Il me semble, tout comme vous à propos des "savants poussés par leur désir de remonter à tout prix la date des évangiles", qu'une (très) grande partie des biblistes d'aujourd'hui sont bien curieusement très motivés par la conviction que la composition des Evangiles ne saurait être que tardive. Il ne s'agit pas seulement de tenir que la transmission orale (dont aucun n'ose aborder le terrain) est fiable, mais aussi que l'Esprit-Saint doit pouvoir faire mûrir la méditations des communautés chrétiennes pour qu'elles soient enfin capables de rendre compte de leur foi par écrit uniquement 50 ans après les faits.
Cette idées ne cadre pas du tout avec la culture juive de l'époque, qui est aussi celle des premiers chrétiens.

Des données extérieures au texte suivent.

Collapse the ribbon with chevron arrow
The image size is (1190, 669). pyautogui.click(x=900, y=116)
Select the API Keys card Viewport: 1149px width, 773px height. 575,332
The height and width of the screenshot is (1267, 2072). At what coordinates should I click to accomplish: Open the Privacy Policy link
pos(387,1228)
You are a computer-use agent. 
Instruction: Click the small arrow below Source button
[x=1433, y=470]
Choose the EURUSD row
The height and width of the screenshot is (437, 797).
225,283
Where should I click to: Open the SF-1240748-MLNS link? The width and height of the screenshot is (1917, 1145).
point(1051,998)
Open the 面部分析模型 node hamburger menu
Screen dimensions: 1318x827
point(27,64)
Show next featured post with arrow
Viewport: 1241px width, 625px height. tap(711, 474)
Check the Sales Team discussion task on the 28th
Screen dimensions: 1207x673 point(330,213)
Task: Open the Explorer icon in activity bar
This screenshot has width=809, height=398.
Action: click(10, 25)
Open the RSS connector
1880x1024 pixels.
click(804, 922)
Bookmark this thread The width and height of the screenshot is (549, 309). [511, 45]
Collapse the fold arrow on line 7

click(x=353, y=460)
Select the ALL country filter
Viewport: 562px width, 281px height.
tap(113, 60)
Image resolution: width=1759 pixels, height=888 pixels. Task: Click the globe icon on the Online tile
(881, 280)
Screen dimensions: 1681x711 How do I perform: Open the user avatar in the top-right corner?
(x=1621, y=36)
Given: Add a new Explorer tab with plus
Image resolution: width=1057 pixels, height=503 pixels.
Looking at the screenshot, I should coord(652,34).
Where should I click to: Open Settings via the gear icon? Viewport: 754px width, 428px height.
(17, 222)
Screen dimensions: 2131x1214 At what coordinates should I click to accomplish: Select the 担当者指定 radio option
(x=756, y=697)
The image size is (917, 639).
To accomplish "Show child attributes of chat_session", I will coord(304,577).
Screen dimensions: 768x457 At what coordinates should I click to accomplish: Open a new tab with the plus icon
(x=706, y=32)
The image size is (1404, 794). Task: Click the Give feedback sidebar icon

[quote]Enfin, il faut signaler qu'Irénée, pour ce qui est de Marc, est contredit par d'autres auteurs, selon lesquels Pierre aurait vu le texte de l'évangile (Eusèbe II, XV, qui prétend citer Clément d'Alexandrie et Papias). Pas besoin donc de torturer le texte d'Irénée pour contester son témoignage: s'il se trompe sur Marc, il peut se tromper sur Luc. (Mais j'aurais tendance à le considérer comme plus fiable qu'Eusèbe)[/quote]
Ce que je signalerais volontiers, c'est que Eusèbe vous contredit. En effet, pour lui, Marc n'écrit pas son évangile après la mort de Pierre. Ce passage est cohérent avec le fait qu'il l'ait plutôt écrit après un départ, et que Pierre ait pu avoir eu connaissance de la chose par la suite.